La saison 2025 de MotoGP n’épargne pas Brad Binder. Le pilote sud-africain, figure centrale du projet KTM depuis plusieurs années, connaît l’une de ses campagnes les plus difficiles en catégorie reine. À quatre manches de la fin du championnat, le bilan est sans appel : 11e au classement général avec 118 petits points et aucun podium à se mettre sous la dent. Une situation qui contraste fortement avec les ambitions du constructeur autrichien et les performances enthousiasmantes de son coéquipier Pedro Acosta.
Une saison à oublier pour Brad Binder
Brad Binder, cinquième du championnat en 2024 avec 217 points, abordait cette nouvelle saison avec l’espoir de jouer les premiers rôles.

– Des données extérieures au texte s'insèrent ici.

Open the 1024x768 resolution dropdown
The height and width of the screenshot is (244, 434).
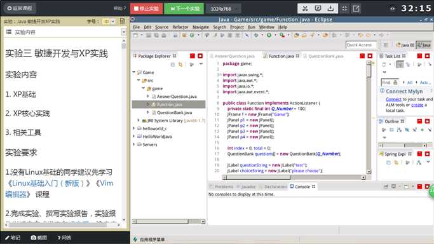[x=224, y=8]
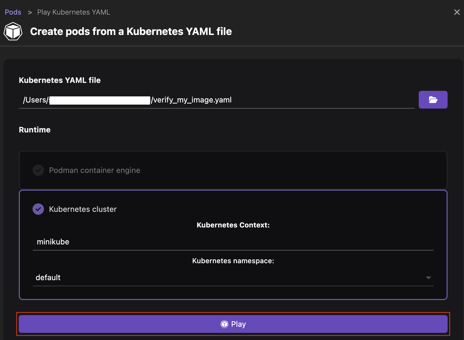Click the X icon to close the page
464x340 pixels.
coord(457,12)
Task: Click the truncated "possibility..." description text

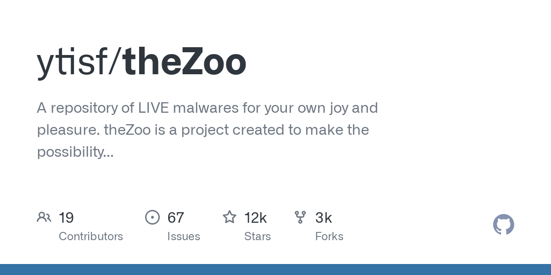Action: (75, 152)
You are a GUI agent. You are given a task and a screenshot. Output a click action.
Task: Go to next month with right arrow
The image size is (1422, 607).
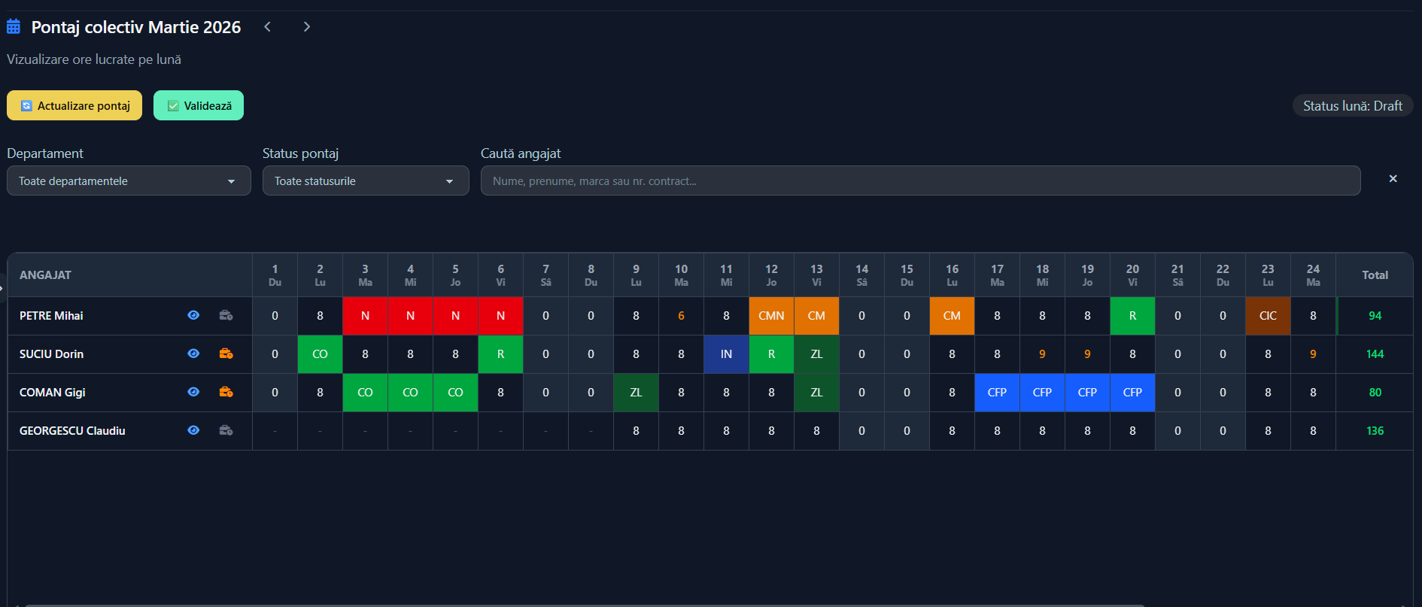306,27
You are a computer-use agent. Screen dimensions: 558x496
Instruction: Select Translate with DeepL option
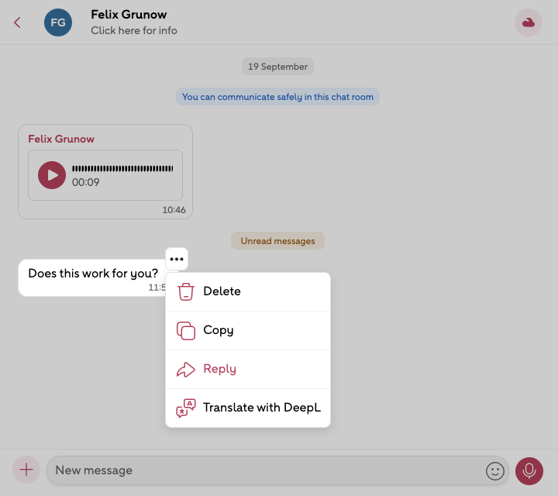(x=261, y=408)
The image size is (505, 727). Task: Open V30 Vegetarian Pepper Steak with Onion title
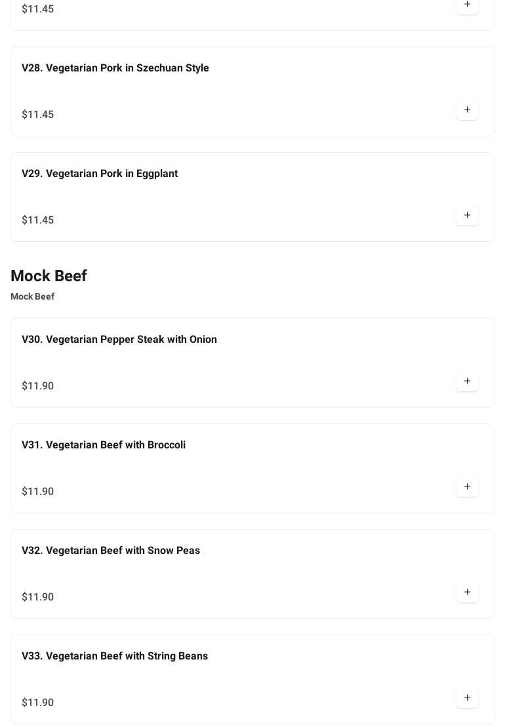tap(119, 340)
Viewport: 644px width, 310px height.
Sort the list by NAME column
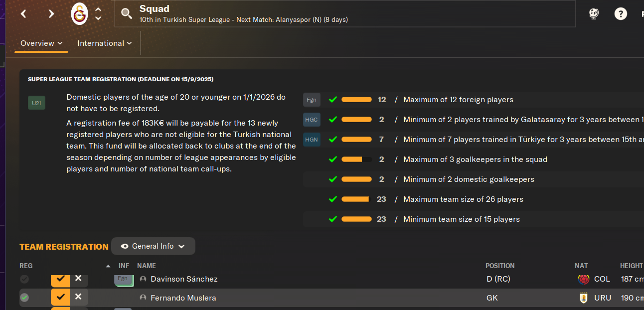[147, 266]
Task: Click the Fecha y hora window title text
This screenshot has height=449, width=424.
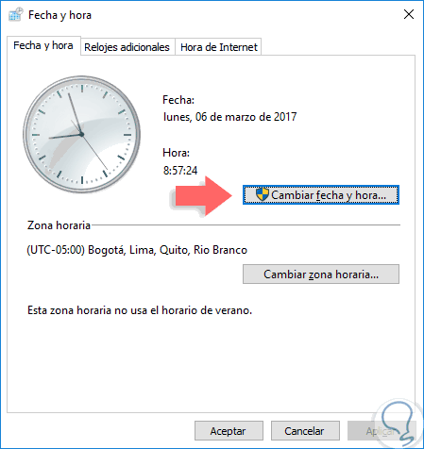Action: (59, 15)

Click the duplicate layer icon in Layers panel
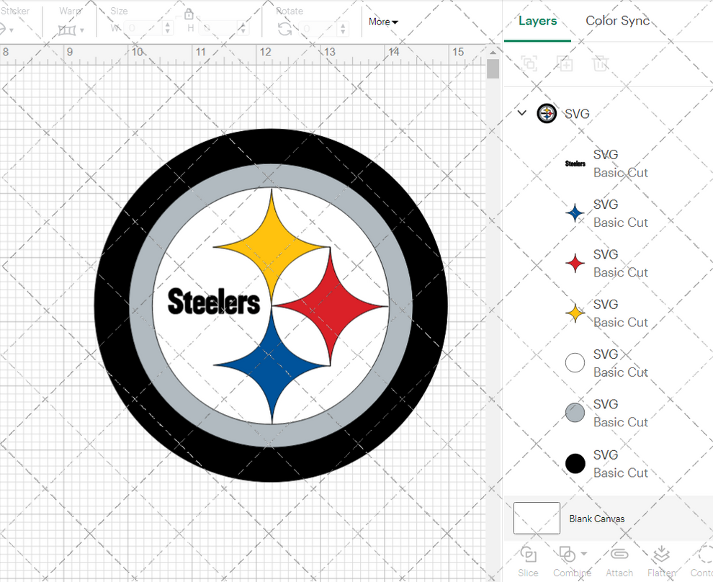[565, 63]
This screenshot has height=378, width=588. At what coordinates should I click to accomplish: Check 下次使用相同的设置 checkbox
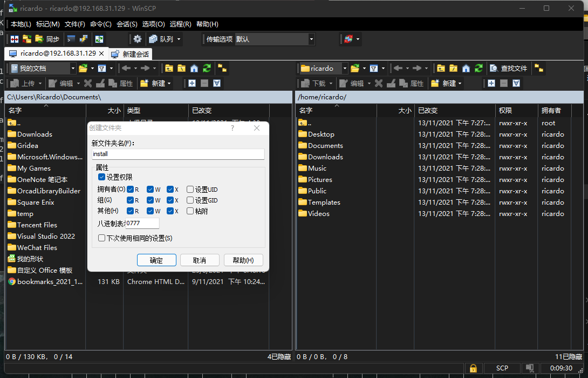[101, 238]
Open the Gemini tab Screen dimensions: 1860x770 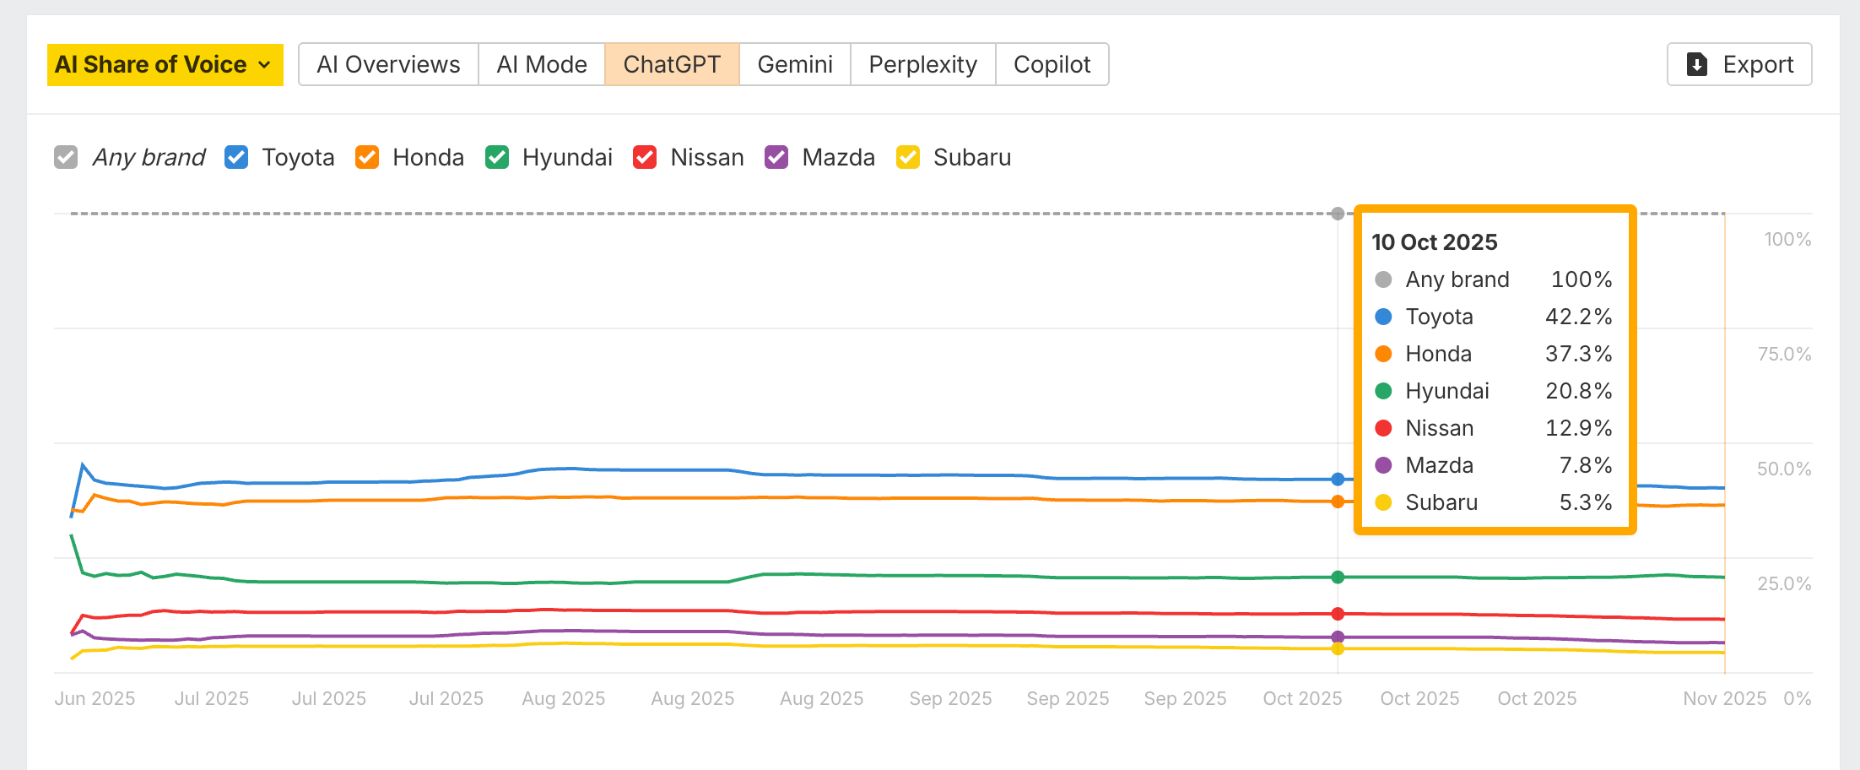[x=794, y=65]
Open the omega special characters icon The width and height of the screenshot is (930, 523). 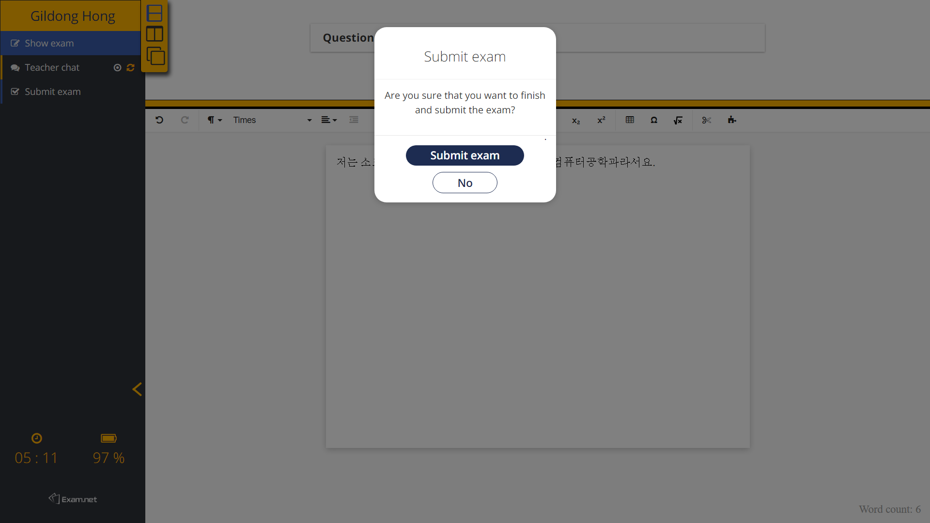click(x=654, y=120)
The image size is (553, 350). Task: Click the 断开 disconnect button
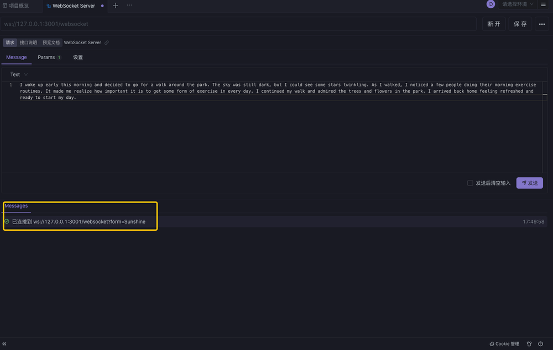(x=493, y=24)
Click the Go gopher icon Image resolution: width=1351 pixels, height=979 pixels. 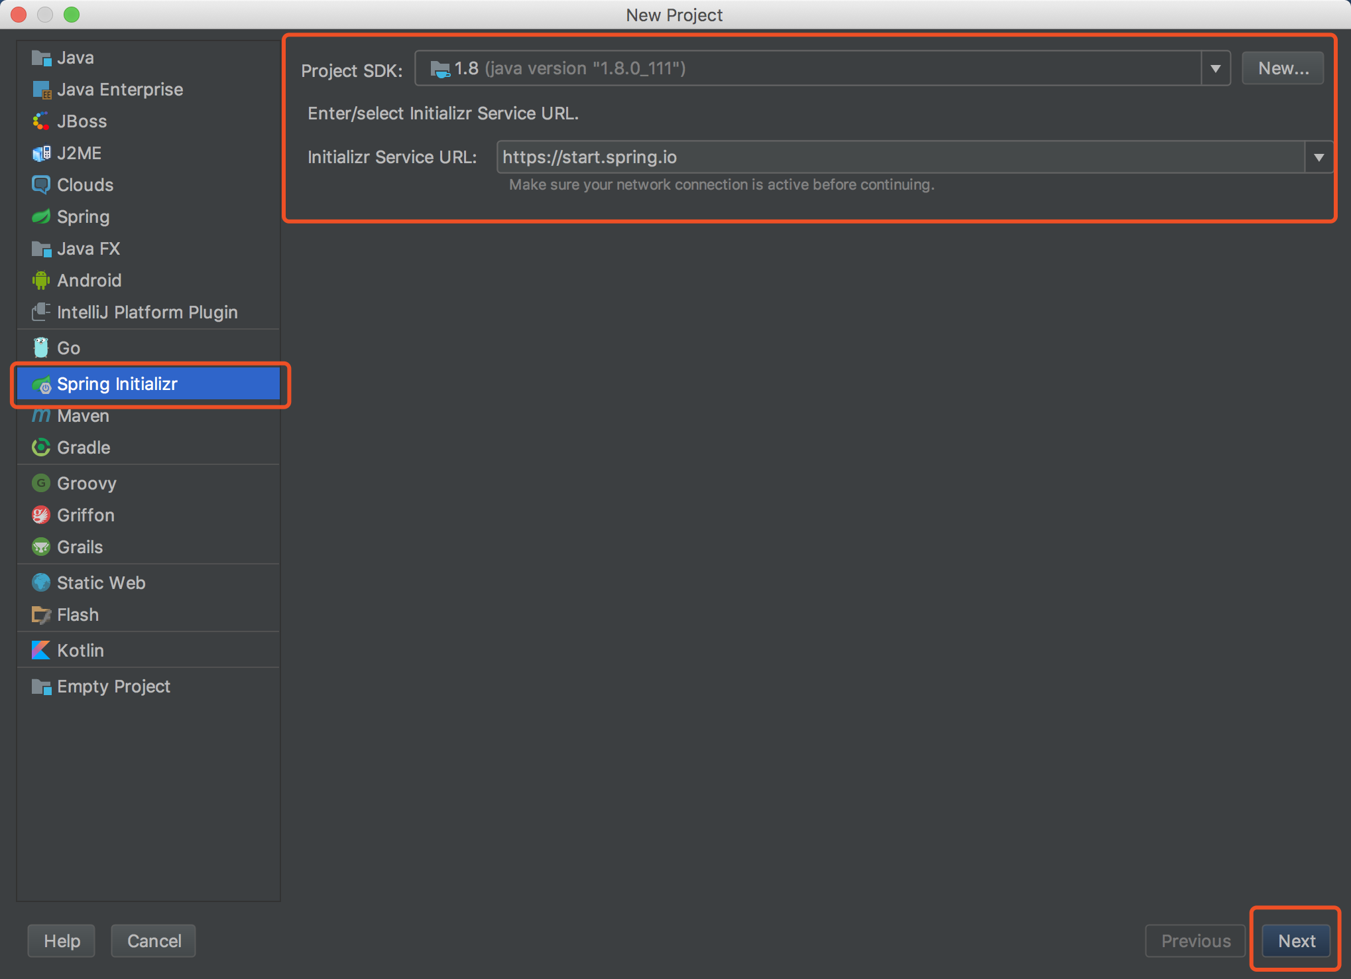pyautogui.click(x=41, y=348)
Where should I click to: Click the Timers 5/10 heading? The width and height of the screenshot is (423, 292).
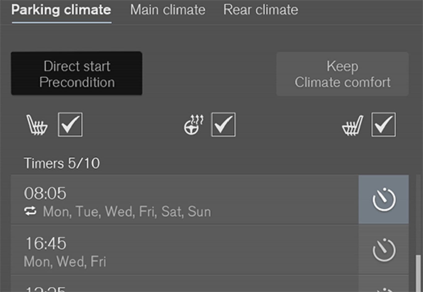point(62,163)
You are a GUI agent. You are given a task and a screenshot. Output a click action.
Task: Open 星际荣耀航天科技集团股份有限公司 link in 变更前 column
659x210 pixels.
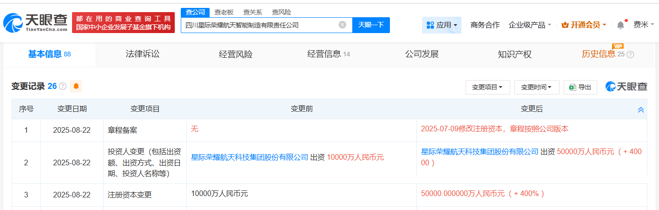coord(250,157)
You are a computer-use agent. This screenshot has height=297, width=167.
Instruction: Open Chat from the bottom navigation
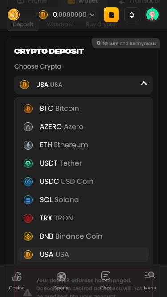(106, 281)
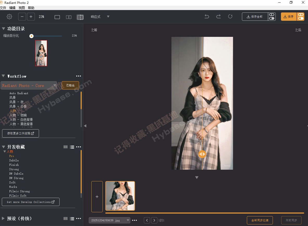Click the 全部同步处理 button
The height and width of the screenshot is (226, 308).
[260, 220]
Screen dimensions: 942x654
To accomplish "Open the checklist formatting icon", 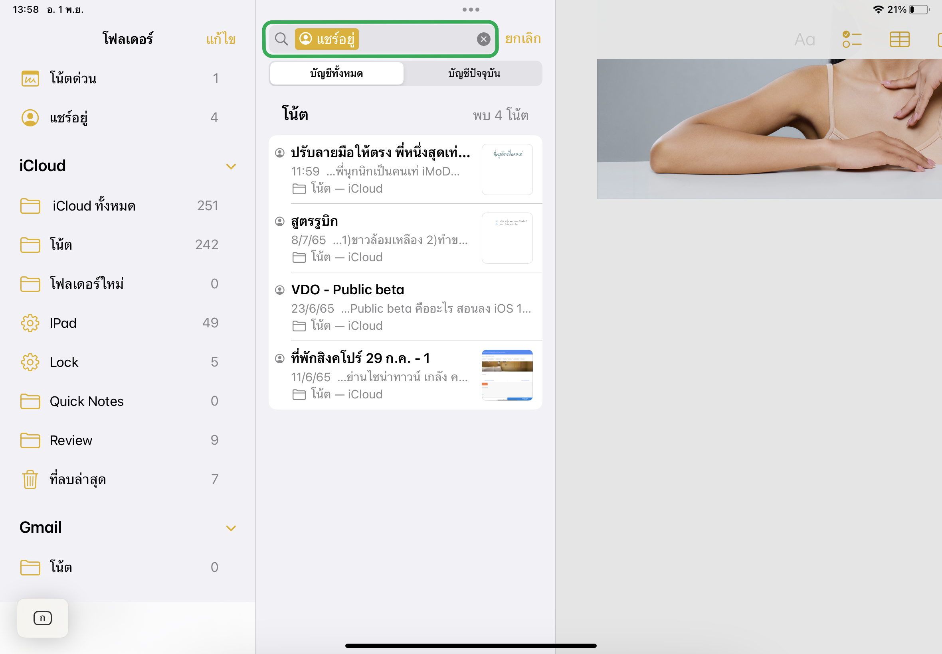I will (852, 39).
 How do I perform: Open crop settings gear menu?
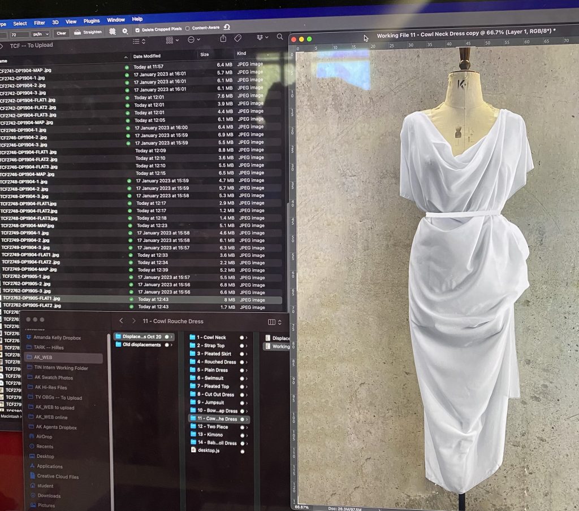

Mais rien ne s’est passé comme prévu. Alors que KTM place beaucoup d’espoir dans sa RC16, les résultats ne suivent pas. Pire encore, Binder semble avoir été éclipsé par la fougue et la fraîcheur de Pedro Acosta, rookie très attendu qui a déjà signé trois podiums en 2025 (chiffres confirmés par le classement officiel de la FIM à la date de publication).
Frustré, Binder n’a pas fait mystère de son mal-être. “Ces derniers temps, ça n’a pas été amusant de courir derrière, et il est évident que ça n’est pas là que je voudrais être, mais c’est comme ça. La réalité, c’est que c’est la vitesse que l’on a en ce moment et le rythme que l’on a”, a-t-il confié auprès de Motorsport.com. Ces propos traduisent une forme de résignation, mais aussi la lucidité d’un pilote qui sait que les problèmes sont majoritairement liés à la machine.
Une RC16 à la peine : le talon d’Achille de KTM
La KTM RC16 souffre actuellement de faiblesses techniques récurrentes. D’après les ingénieurs de l’équipe, la moto présente un manque d’adhérence sur l’avant, affectant la stabilité au freinage, ainsi que des vibrations persistantes à l’arrière, qui nuisent au rythme en course. Résultat : Binder perd régulièrement du terrain sur ses adversaires directs, en particulier dans les phases de remise des gaz.
Pour tenter de redresser la barre, KTM a mis en place plusieurs évolutions du châssis au cours de la saison. Les données collectées lors des dernières courses, notamment au Grand Prix d’Indonésie, ont permis d’observer une légère amélioration. Sur le circuit de Mandalika, Binder a effectué une remontée impressionnante de la 15e à la 4e place, flirtant avec le podium pour la première fois depuis plusieurs mois. Un signe encourageant, mais qui reste insuffisant pour une structure aux ambitions clairement affichées : rivaliser avec Ducati et Aprilia en haut du classement.
Quel avenir pour Binder chez KTM ?
À 29 ans, Brad Binder reste un pilote solide, connu pour sa capacité à extraire le maximum d’une moto imparfaite. Mais ces performances en dents de scie mettent indirectement la pression sur son avenir chez KTM. Avec l’éclosion d’un Pedro Acosta de plus en plus impressionnant et la présence d’un Jack Miller en embuscade, Binder doit impérativement redresser la barre sur les derniers Grands Prix pour conserver son statut de leader technique et sportif dans l’équipe autrichienne.
Pour KTM, l’enjeu est double : retrouver de la compétitivité en course et redonner confiance à son pilote historique. L’hiver technique, qui s’annonce ultra-stratégique, sera l’occasion de valider de nouvelles directions sur la RC16. Désormais, tout l’enjeu pour Binder est non seulement de finir la saison sur une note positive, mais aussi d’influer sur les choix de développement pour 2026.
Conclusion : des enseignements à tirer pour KTM
La situation actuelle de Brad Binder illustre les difficultés de KTM à transformer son potentiel en résultats constants. Malgré des moyens techniques en hausse et un effectif talentueux, l’écurie autrichienne bute encore sur des problèmes structurels. Reste à savoir si les derniers Grands Prix de 2025 permettront à Binder de sauver l’honneur… ou marqueront la fin d’un cycle. Une chose est sûre : la silhouette de la RC16 n’a pas fini d’être scrutée dans les paddocks.